Data entries
- - - - -
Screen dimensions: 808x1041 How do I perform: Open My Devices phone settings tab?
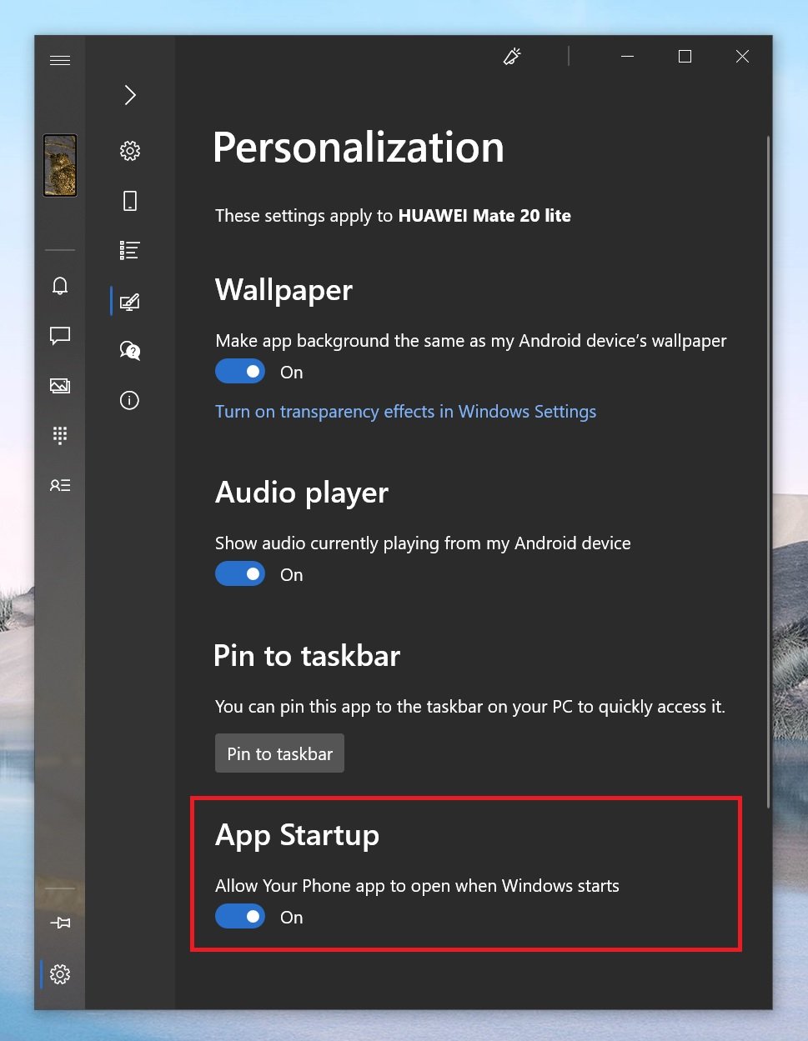(x=130, y=201)
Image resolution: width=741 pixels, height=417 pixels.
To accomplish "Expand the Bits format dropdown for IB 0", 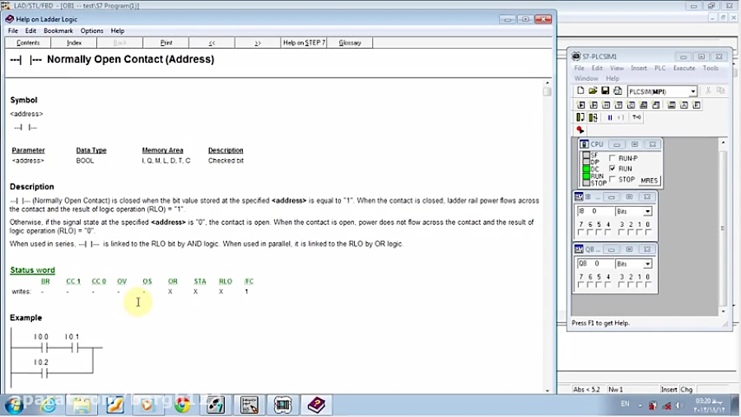I will pos(648,212).
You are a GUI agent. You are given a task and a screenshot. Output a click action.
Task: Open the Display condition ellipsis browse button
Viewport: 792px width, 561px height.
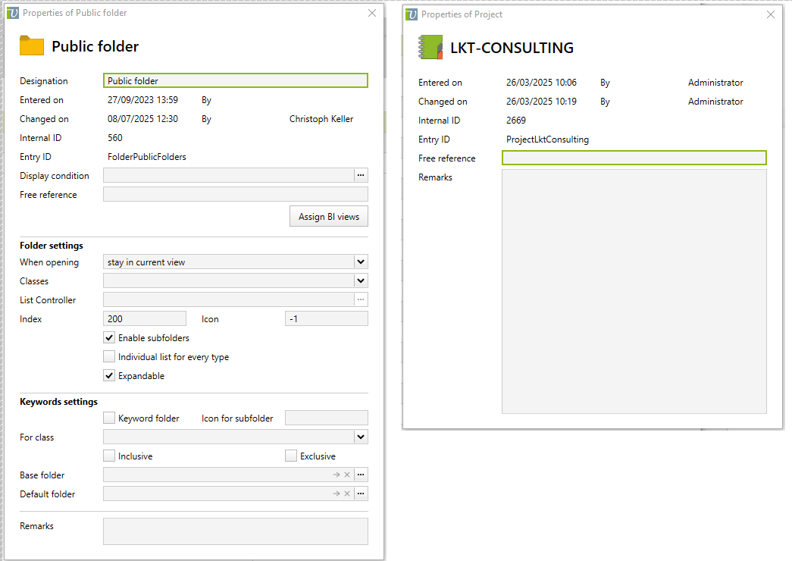[x=361, y=175]
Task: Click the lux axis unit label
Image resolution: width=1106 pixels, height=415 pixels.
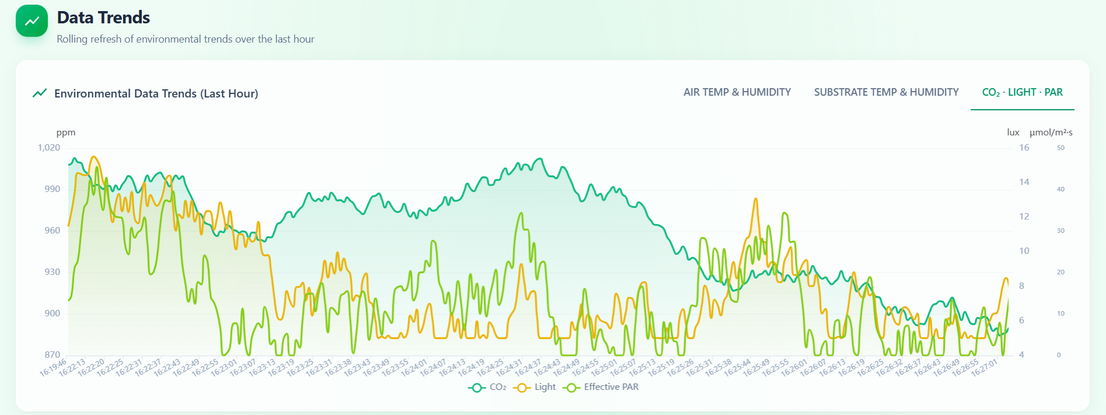Action: 1013,132
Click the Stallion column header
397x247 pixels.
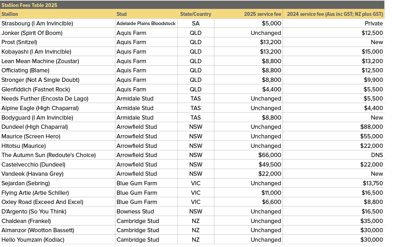pyautogui.click(x=10, y=14)
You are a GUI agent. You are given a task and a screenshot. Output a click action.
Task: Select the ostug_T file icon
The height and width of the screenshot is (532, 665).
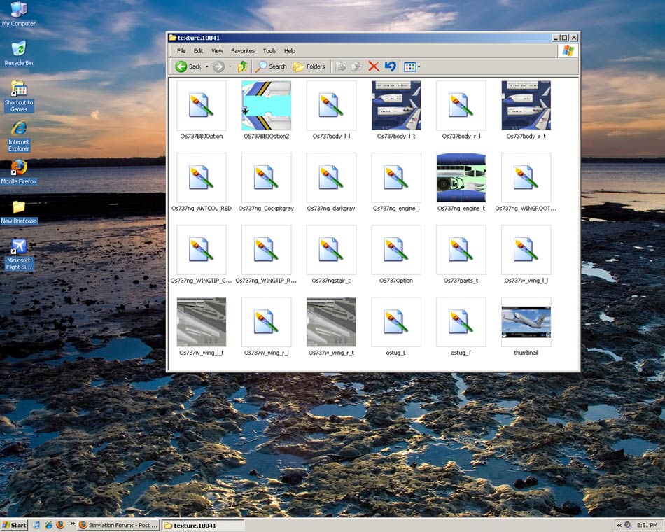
- - - - -
#### Exercise requirements
Which lines run from the one containing "Click the Stallion column header" to the end of the data above? Set down those lines exactly, and only those, without any pictures.

#### Answer
Click the Stallion column header
397x247 pixels.
pyautogui.click(x=10, y=14)
You are a GUI agent. You are given a task and a screenshot. Output a click action.
Task: Select the ostug_T file icon
The height and width of the screenshot is (532, 665).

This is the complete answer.